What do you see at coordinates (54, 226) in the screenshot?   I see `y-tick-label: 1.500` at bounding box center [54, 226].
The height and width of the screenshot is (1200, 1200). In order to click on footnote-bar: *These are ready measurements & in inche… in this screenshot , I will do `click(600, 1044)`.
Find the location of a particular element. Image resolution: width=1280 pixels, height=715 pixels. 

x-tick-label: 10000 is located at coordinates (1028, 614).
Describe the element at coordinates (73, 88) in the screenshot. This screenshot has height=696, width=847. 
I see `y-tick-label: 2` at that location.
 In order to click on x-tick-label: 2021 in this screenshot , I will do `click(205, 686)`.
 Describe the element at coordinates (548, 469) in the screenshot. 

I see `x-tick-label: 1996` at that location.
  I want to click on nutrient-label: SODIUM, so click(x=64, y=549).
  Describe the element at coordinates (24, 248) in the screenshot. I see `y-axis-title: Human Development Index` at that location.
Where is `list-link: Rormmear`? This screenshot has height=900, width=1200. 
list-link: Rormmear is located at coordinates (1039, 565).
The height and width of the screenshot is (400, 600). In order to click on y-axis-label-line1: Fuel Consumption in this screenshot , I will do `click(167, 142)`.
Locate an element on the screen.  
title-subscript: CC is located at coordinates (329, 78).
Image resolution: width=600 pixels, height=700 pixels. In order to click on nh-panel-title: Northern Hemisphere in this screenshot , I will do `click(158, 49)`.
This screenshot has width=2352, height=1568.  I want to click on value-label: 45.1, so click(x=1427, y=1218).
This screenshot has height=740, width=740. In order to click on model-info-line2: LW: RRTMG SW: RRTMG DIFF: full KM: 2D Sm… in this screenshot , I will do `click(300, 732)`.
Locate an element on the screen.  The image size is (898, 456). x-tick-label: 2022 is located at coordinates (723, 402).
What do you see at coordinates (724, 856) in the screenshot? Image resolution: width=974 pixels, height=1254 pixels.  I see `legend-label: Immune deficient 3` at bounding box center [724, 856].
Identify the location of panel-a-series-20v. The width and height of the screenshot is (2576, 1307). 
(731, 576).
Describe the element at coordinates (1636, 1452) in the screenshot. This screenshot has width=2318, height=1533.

▶ ABOUT THIS TASK:
Switch "Locate an element" to "Find an element" in the lines from the line with "The height and width of the screenshot is (400, 600)." up to and including the line with "coordinates (723, 402).", and output only those lines with everything else unchanged.

▶ TASK RESPONSE:
The height and width of the screenshot is (400, 600). In order to click on y-axis-label-line1: Fuel Consumption in this screenshot , I will do `click(167, 142)`.
Find an element on the screen.  
title-subscript: CC is located at coordinates (329, 78).
Image resolution: width=600 pixels, height=700 pixels. In order to click on nh-panel-title: Northern Hemisphere in this screenshot , I will do `click(158, 49)`.
This screenshot has width=2352, height=1568.  I want to click on value-label: 45.1, so click(x=1427, y=1218).
This screenshot has height=740, width=740. In order to click on model-info-line2: LW: RRTMG SW: RRTMG DIFF: full KM: 2D Sm… in this screenshot , I will do `click(300, 732)`.
Find an element on the screen.  The image size is (898, 456). x-tick-label: 2022 is located at coordinates (723, 402).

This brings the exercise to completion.